High street food retailers Pret and Leon bank on daily coffee subscriptions

September 30, 2020

The UK’s Pret a Manger, with 398 high street food retail outlets, is to offer customers up to five coffees a day if they sign up to a monthly subscription service. The chain is hoping that the price tag of £20 is low enough to win back some of the business lost in the pandemic, as city centres remain relatively deserted with office workers continuing to work from home. Pret has already announced it is closing 30 outlets and laying off a third of its staff. Just days after Pret revealed this deal, competitor Leon launched its own “unlimited” coffee offer, where customers will get up to 75 coffees for a 30-day period for a one-off payment of £15.

Pret boss, Pano Christou, told the BBC’s Today programme, “There’s no doubt that workers will come into the office less often than before.
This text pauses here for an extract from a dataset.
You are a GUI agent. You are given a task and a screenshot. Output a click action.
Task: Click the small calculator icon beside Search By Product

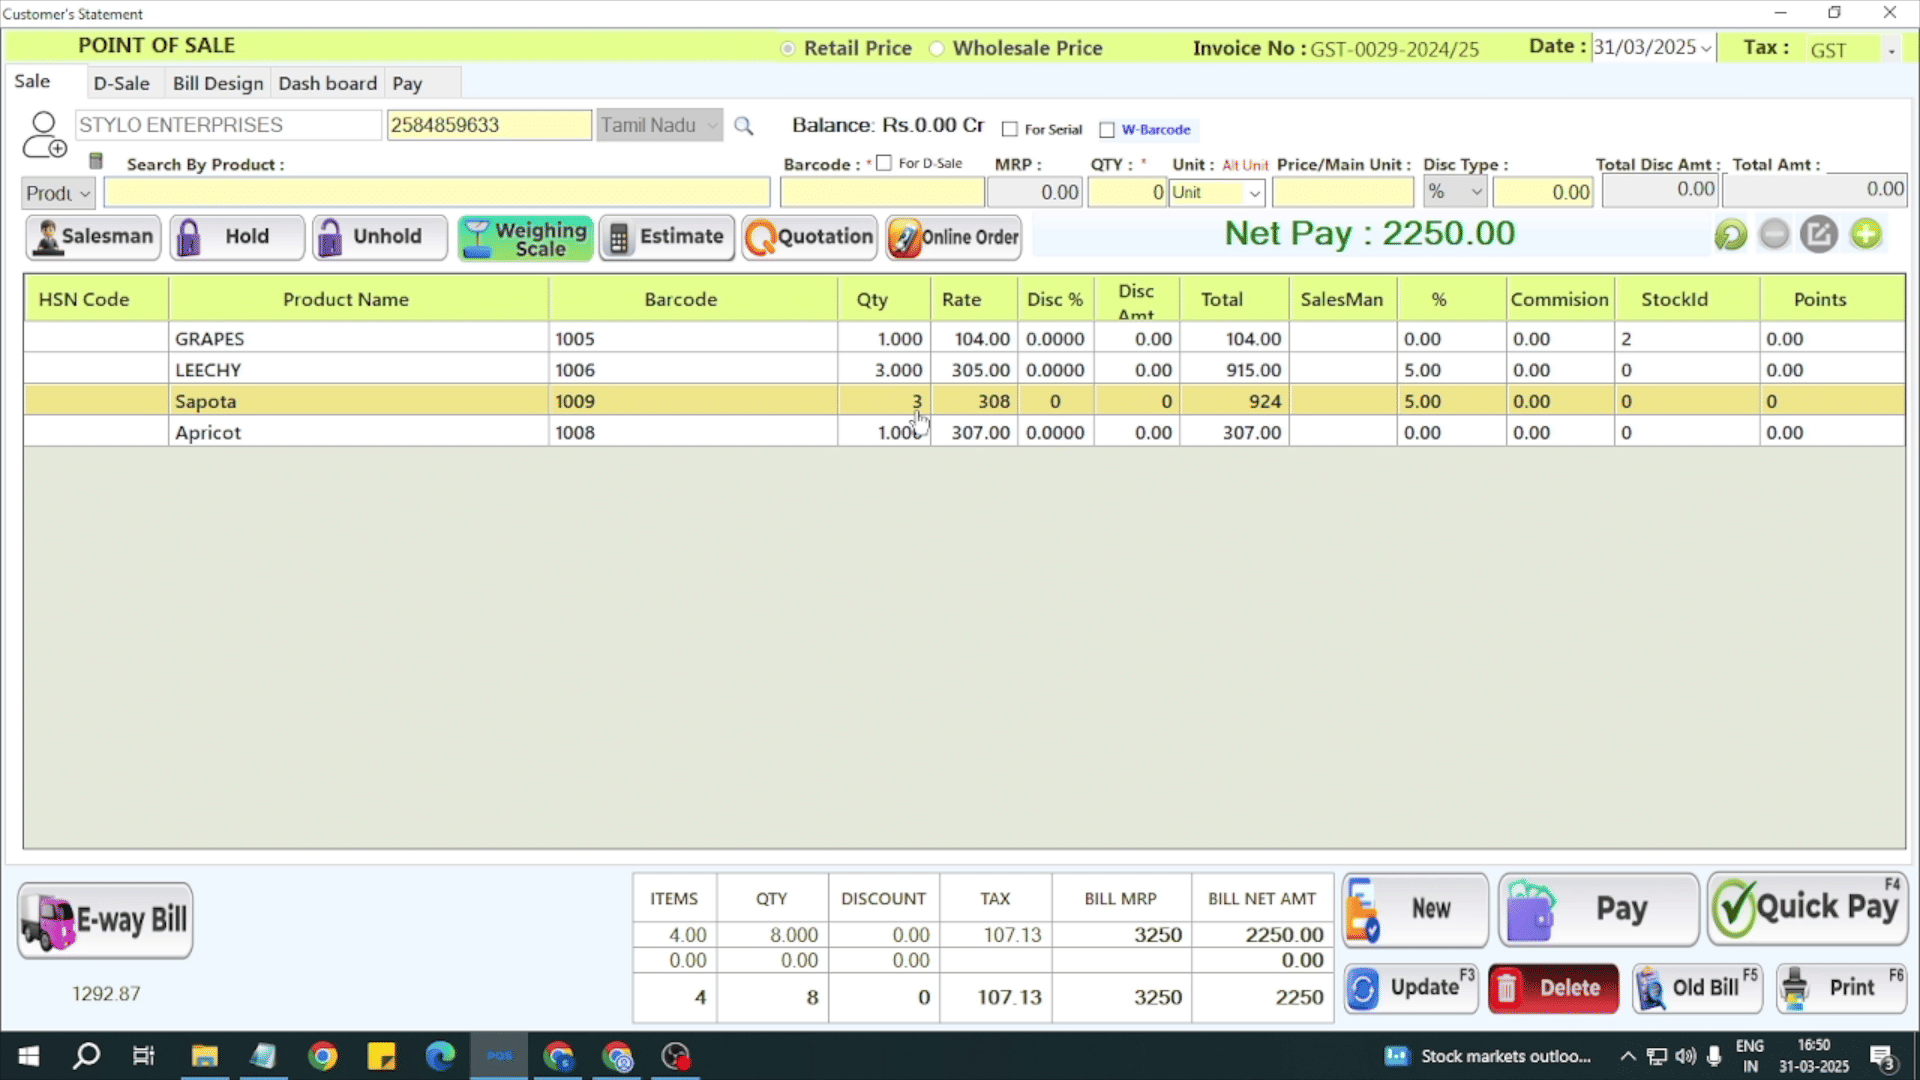pyautogui.click(x=96, y=161)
Pret needs to adapt itself to the changes of customer patterns, and that’s where we’ve been very focused.” He added that Pret had seen its delivery business grow tenfold during the coronavirus crisis.

In the sustainability world, subscription models have often been purported as a way in which businesses and individuals can reduce waste and save resources, particularly within sectors such as clothing retailers. With excessive amounts of coffee as their weapons, Pret and Leon have deployed a subscription model that bears the entirely opposite effect. It is understandable why the approach has been taken. For two companies so reliant on passing trade from office-based workers, the onset of the work-from-home era has been lethal for their business. With survival at stake, and many thousands of jobs on the line, any new scheme to entice customers back, and in the process secure longer-term commitments from them to return, entirely makes sense.

However, considering the efforts both chains make on their sustainability credentials – offering vegan options, and compostable and recycled packaging – the potential environmental impact of the subscription-based models that have been introduced, should be considered. For one, the sustainability agenda’s version of subscription-based models has the intention of reducing consumption. In the desperate bid for customers, the “all-you-can-drink” offer from Leon clearly runs at odds with this notion. Compounding this, is that for all the talk of the impact of coffee cups – just one in 400 of which gets recycled – Covid-19 has forced companies to allow disposables only. Perhaps in light of recessions and job losses, these aren’t the biggest things to worry about. However, it does go to show that subscription-based models aren’t necessarily a sustainability holy grail.